Maka dari itu, dari tahun ketahun Han Han berlatih dengan tekun, dia telah mencurahkan seluruh waktunya untuk berlatih. Dalam waktu hanya empat tahun, seluruh kepandaian keenam gurunya telah diwariskan kepada bocah she Han ini, dan dua tahun selanjutnya, digunakan oleh Han Han untuk berlatih ilmu silat yang dimilikinya.

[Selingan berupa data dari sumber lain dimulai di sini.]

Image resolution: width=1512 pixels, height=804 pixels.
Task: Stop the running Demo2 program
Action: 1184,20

Pada suatu hari, Khu Sin Hoo telah memerintahkan Han Han untuk mewakili gurunya ini menghadiri pesta ulang tahunnya yang keenampuluh tujuh dari Wong Tie Hian, seorang jago tua yang menjagoi daerah KangTam. Khu Sin Hoo sengaja mengutus Han Han untuk menghadiri pesta ulang tahun Wong Tie Hian, agar Han Han yang belum berpengalaman bisa mendapat banyak pengalaman dengan menghadiri pesta Wong Tie Hian tersebut. Lagi pula daerah Kang-lam sangat indah, maka Han Han bermaksud untuk pesiar juga.

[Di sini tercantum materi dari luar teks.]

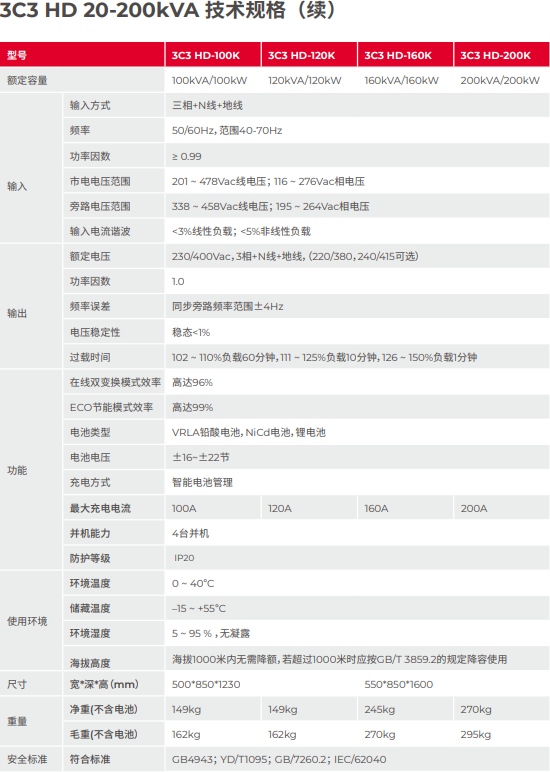
Task: Click the ECO节能模式效率 row label
Action: [x=111, y=408]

Waktu enam tahun telah dilewatkan dalam daerah yang sepi dan terpencil bersama keenam gurunya, maka dari itu, betapa gembiranya anak muda she Han ini memperoleh perintah dari gurunya.
Dengan mengambil jalan ke arah selatan, Han Han menuju ke Kang-lam dengan berjalan kaki. Pesta ulang tahun Wong Tie Hian masih lama, masih sebulan lagi. Maka dari itu, Han Han mengambil keputusan menggunakan kesempatan itu untuk pesiar ke beberapa daerah dulu.

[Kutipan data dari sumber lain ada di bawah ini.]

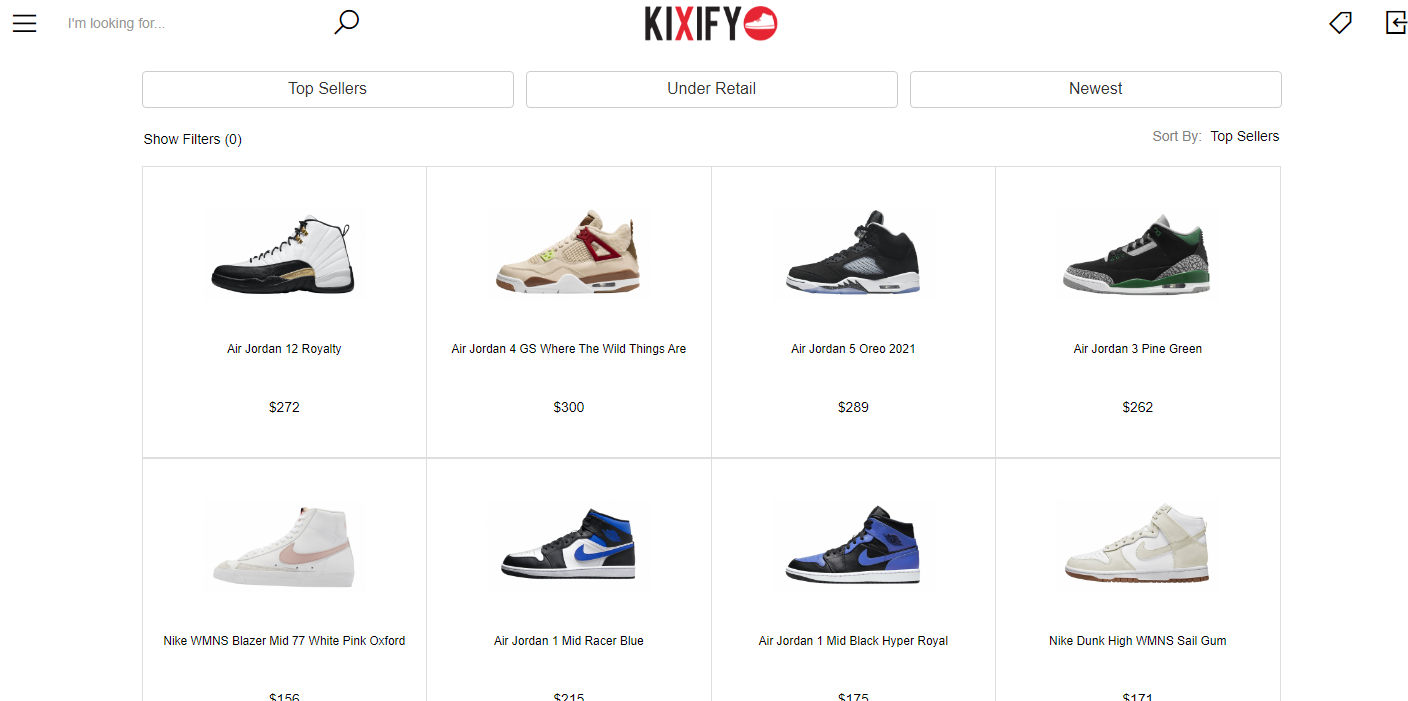Image resolution: width=1408 pixels, height=701 pixels.
Task: Open the Air Jordan 12 Royalty shoe image
Action: coord(284,254)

Begitulah, sampai akhirnya dia bertemu dengan Sam Nio Nio beserta suaminya, Kiu Leng Coen, yang sedang terluka dan terkepung oleh Oey Pok Say dan Sam Ting Hin.
Han Han yang sekarang bukan Han Han pada enam tahun yang lalu, sekarang dia telah menjadi seorang jago yang kosen sekali, jarang ada yang dapat menandingi kepandaian bocah she Han ini ......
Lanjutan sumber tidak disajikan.